I awake from my dreams with a start, rising up and banging my head on the low roof of the burrow in which I’m imprisoned. I can’t tell if it hurts or not. My body already feels like one giant bruise from my thumping at the hands and feet of the Cottontails.
“I was beginning to wonder if they’d killed you.”
I turn and see a familiar man whose face I can’t quite place sitting beside me. “Who are you?” I ask.
“You know perfectly well who I am,” he says.
“No, I’m afraid—” in two shakes of a snow globe, Talbot changes into his wolf form and then just as quickly changes back.
“See now?” He asks.
I tackle him in response and pin him to the ground. I raise a fist to strike him and he begins to laugh.
“To be such a cool character, you’re quite the hothead, Frost,” he snorts.
“Where is my father?” I demand. “Where is Santa Claus?”
He finds this hilarious. “You wouldn’t believe me if I told you!”
“Try me.”
“It wouldn’t make any difference, Frost. There’s nothing you can do about it. We’ve both been played like drums. And now several hundred bunnies are about to make sure we both go the way of the dodo because of our stupidity!”

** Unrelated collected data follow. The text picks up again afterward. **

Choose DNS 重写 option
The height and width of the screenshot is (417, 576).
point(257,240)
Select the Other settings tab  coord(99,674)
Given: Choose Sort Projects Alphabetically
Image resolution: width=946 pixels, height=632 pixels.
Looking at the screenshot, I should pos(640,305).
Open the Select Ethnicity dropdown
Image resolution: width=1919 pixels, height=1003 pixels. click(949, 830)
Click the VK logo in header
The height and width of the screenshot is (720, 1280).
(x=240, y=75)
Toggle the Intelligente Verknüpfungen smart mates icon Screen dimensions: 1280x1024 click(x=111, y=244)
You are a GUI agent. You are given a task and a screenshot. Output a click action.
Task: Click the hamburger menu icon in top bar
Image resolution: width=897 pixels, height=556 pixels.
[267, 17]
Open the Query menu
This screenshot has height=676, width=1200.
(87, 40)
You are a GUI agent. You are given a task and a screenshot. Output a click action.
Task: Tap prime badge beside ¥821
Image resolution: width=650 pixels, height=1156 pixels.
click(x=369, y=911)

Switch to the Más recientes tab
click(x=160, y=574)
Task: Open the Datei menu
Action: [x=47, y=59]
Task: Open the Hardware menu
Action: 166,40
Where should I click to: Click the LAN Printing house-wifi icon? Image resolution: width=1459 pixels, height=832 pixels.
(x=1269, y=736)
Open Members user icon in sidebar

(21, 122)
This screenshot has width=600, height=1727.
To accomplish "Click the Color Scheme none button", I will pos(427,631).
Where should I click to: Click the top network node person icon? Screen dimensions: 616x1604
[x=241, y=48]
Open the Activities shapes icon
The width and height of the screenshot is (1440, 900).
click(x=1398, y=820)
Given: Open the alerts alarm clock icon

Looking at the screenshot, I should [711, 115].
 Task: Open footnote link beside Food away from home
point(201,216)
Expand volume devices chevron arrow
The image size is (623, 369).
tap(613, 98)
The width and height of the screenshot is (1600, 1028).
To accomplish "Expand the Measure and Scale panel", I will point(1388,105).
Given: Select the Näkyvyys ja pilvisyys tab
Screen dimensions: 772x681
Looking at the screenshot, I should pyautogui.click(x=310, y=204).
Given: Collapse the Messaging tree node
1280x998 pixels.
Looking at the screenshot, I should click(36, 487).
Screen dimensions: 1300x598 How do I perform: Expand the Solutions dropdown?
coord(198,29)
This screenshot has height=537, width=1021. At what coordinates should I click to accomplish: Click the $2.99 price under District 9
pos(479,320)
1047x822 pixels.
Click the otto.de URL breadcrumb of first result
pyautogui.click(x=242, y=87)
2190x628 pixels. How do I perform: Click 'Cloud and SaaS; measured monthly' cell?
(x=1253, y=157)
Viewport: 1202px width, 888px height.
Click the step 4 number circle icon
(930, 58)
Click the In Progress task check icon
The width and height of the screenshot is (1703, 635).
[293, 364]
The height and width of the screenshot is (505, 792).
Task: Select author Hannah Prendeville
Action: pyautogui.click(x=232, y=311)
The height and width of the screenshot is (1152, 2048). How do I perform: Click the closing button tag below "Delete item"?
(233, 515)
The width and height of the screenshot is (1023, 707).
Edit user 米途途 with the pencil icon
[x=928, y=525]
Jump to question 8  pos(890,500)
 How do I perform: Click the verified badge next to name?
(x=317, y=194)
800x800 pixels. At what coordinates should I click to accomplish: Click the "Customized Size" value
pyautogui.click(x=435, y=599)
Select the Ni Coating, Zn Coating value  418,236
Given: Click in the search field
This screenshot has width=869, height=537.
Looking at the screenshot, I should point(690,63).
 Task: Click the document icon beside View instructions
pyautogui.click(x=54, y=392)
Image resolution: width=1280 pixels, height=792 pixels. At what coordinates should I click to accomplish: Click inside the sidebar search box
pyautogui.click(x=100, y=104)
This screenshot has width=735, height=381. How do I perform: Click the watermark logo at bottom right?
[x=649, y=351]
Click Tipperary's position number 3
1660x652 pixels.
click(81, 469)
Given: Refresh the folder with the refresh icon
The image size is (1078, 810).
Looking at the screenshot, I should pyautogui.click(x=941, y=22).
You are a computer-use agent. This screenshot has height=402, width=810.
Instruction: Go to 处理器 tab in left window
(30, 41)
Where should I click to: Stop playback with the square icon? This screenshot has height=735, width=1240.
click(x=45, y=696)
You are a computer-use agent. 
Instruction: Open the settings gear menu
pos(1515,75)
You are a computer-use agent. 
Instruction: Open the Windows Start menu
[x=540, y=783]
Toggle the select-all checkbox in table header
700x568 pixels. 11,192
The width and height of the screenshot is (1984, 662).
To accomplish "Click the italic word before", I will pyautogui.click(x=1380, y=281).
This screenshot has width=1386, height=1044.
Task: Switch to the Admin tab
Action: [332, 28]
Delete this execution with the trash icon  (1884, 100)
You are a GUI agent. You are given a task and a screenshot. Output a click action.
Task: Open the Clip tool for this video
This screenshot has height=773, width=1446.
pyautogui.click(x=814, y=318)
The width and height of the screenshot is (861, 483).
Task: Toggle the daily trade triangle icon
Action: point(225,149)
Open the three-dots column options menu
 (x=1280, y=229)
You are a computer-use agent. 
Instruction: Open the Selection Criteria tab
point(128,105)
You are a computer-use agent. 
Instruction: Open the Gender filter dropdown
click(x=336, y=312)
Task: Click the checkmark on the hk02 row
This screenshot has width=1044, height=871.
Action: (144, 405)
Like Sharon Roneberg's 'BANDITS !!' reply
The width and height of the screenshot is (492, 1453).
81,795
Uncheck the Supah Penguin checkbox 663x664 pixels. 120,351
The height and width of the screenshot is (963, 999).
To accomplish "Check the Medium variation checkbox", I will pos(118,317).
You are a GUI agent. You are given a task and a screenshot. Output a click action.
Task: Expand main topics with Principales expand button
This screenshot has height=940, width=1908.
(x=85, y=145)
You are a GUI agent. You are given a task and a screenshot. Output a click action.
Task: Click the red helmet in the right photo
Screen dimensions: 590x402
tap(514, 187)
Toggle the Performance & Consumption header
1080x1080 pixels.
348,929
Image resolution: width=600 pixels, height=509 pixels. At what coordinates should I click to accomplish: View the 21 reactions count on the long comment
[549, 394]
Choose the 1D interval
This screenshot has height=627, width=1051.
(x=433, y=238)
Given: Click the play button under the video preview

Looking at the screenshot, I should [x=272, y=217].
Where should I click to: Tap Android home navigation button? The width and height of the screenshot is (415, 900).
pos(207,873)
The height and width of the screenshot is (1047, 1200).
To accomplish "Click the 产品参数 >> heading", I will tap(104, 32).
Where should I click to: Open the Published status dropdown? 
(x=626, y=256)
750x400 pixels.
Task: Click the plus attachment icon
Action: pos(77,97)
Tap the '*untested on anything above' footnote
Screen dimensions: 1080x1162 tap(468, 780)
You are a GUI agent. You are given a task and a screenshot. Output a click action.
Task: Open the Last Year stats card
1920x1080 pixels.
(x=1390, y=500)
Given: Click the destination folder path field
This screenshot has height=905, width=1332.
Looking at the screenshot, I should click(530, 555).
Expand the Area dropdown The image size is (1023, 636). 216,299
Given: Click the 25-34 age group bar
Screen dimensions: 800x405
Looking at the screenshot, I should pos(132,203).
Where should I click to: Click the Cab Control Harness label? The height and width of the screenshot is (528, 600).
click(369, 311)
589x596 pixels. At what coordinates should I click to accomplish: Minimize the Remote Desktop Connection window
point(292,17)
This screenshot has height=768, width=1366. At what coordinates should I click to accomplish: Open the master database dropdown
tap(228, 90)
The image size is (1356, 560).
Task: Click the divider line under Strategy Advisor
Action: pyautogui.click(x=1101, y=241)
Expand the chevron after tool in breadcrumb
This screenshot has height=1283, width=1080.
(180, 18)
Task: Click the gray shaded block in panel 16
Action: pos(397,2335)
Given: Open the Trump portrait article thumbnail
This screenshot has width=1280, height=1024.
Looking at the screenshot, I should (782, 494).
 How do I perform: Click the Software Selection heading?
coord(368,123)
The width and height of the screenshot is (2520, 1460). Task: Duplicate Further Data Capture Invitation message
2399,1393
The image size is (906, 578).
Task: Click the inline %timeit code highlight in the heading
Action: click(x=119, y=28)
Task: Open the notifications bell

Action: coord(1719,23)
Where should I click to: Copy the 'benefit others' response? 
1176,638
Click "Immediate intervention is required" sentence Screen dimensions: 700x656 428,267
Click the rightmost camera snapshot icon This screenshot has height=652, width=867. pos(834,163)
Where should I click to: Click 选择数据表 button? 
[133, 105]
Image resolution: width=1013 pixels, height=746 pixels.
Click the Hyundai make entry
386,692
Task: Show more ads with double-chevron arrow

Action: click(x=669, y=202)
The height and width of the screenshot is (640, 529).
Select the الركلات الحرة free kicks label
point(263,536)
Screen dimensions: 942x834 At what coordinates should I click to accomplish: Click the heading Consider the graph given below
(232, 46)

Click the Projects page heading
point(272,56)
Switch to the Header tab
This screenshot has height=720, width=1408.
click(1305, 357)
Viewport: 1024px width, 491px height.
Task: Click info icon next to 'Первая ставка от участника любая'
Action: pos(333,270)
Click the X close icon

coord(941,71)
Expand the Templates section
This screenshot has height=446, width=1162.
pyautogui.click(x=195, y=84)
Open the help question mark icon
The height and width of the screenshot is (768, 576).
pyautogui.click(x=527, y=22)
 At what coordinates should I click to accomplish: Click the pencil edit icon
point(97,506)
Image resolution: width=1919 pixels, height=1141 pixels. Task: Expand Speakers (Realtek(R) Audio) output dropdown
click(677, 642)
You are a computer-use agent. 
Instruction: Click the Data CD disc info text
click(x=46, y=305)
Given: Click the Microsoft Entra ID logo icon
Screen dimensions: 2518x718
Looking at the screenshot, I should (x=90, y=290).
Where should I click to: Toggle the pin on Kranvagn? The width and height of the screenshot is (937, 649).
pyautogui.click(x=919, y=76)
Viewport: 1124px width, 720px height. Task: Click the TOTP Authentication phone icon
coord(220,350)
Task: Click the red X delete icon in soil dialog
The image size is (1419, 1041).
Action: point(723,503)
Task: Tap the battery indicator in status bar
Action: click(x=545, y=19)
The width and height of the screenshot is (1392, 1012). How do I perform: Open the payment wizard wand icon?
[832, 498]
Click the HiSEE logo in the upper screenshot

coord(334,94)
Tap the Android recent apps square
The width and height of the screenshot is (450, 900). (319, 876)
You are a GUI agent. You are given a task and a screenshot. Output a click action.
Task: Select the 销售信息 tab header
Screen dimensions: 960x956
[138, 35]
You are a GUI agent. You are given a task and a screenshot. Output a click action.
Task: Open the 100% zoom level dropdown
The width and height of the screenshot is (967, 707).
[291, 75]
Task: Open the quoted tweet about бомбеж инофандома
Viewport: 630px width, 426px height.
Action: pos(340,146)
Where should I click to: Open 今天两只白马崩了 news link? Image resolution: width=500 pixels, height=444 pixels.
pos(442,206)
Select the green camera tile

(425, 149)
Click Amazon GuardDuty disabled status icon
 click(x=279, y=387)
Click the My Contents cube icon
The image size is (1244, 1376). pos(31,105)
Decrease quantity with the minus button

I look around the burrow, noting the logs jammed in the entrance—our prison bars.
“I can get us out of here.”
/> “Who are you kidding, Frost? You think your glamour is going to save you? The Cottontails smelled you, an outsider, the moment you entered the Burrows. Besides, the magic’s gone now. I saw them wash it off you—-though the water did freeze when it hit your skin.”
I cross my arms. “Tell you what: If I get us out of here, you tell me where Santa Claus is the moment we’re topside. Then you let me take you in. I can get the feds to go easy on you.”
He chuckles.
“What are you laughing at, furball?” I ask. “Face it. Turning yourself in is your best option. You’re running out of places to hide.”
“You really have no idea who you’re dealing with, do you?” he asks, still chuckling. “Okay. Okay. Get us to the surface and I’ll tell you where the fat man is. Then we can worry about the rest.”
“Deal.”
I rise to a crouch and put my hand to my mouth, adjusting my fingers so that I can get just the right pitch. Then I blow.
“What was that?” Talbot asks.
“A whistle,” I say.
“I didn’t hear anything.”
“You might have in your werewolf form. Besides, it wasn’t meant for you.”
“Oh, yeah? Who was it—?”
There’s the sound of fierce scraping from the other side of the earthen wall at Talbot’s back and then it collapses on top of him, covering him in dirt. A glaze-eyed mole on size with the Cottontails pops its head in through the hole created in the wake of the fallen wall.
“You called?”
“Hermie,” I say, “I’ve never been so glad to see anyone in my life!”
“Pardon me if I can’t say the same,” the mole jokes, referring to its blindness. “How are you, Jack? Who’s the wolf I smell with you?”
“I’ve been better, pal. This skuzzbucket of a werewolf is Larry. We need you to dig us out of here. We’ve got to get to H-Town, pronto.”
“Certainly! Glad to help. Follow me.”
Hermie turns in the hole and begins to dig at an incredible rate of speed. I lift Talbot, dirt covering and all, and shove him in the hole ahead me so I can keep an eye on him.